━━ QUOTED PASSAGE

It is generally considered that Radiosity does not deal well with point light sources. This is true to some extent, but it is not impossible to have reasonable point light sources in your scene.

I tried adding bright, point sized objects to my scenes, that were rendered as wu-pixels. When a hemicube was rendered, they would appear in the hemicube as bright points, thus shining light onto patches. They almost worked, but were subject to some unacceptable artifacts. The scene on the right was lit by three point spot lights; two on the pillars at the back, and one near the top-left, pointing towards the camera. The scene appears fine from this angle, but nasty artifacts are apparent if I turn the camera around.

Spotlight 05
You can see, on the bottom image, three dark lines along the wall and floor. These were caused by the the light source seeming to get lost at the very edges of the hemicubes. Perhaps this wouldn't have been so bad if I'd got my maths absolutely perfect and the edges of the hemicubes matched perfectly, but I'm sure that there would still have been noticable artifacts.

So, rather than rendering the point lights onto the hemicubes, you can use ray tracing to cast the light from point sources onto patches.

Spotlight 02

Optimising with 3D Rendering Hardware Graphics Card

One of the good things about Radiosity is that it's quite easy to optimise using any 32-bit 3D rendering hardware. As long as you can make it do straight texture mapping, with no shading, anti-aliasing, or mip-mapping, etc.

━━━━

PROBLEMS AND TASKS -
• A. In the radiosity text, what caused the three dark lines along the wall and floor?
• B. Carry on writing the radiosity text, starting after its last sentence.

━━ STORED DATA

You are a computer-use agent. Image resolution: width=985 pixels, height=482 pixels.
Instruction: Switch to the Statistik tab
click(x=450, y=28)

━━━━

ANSWERS BELOW -
• A. The light source seemed to get lost at the very edges of the hemicubes.

• B.
How you go about this optimisation might not be quite what you expect, but it works well, letting the CPU and rendering hardware work together in parallel. The hardware handles the texture mapping and hidden surface removal (z-buffering), and the CPU handles the rest of the radiosity.

As far as I know, there is no rendering hardware that deals with floating point lighting values, or even lighting values above 255. So there is no point trying to get them to directly render scenes with such lighting. However, with a little subtlety, you can get them to do the texture mapping and hidden surface removal, while you put the lighting back in with a simple, fast loop.

If 3D hardware can write 32-bit pixels to the screen, then it can be made to write 32-bit values representing anything we want. 3D hardware can't write actual floating point RGBs to the screen, but it can write 32-bit pointers to the patches that should be rendered there. Once it's done that, you simply need to take each pixel, and use it's 32-bit value as an address to locate the patch that should have been rendered there.

Here is one of the patch maps from the scene above. Each pixel has a floating point value for Red, Green and Blue. And so 3D hardware will not be able to deal with this directly. Floating point texture   Pointer Texture Now this is another map. It looks totally weird, but ignore how it looks for now. Each pixel in this map is actually a 32-bit value, which is the address of the corresponding pixel on the left.

The reason the colours appear is because the lowest three bytes in the address are interpreted as colours.

Once you make a whole set of these pointer textures (one for each surface in your scene), you can give them to the 3D hardware to render with them. The scene it comes out with will look something like this (right).

The scene looks totally odd, but you can make out surfaces covered with patterns similar to the one above. The pixels should not be interpreted as colours, but as pointers. If your graphics card used 32-bit textures, then they will be in a form something like ARGB, with A, R G and B being 8-bit values. Ignore this structure and treat each pixel as a 32-bit value. Use them as memory pointers back to the patches that should be there, and recreate the scene properly with patches.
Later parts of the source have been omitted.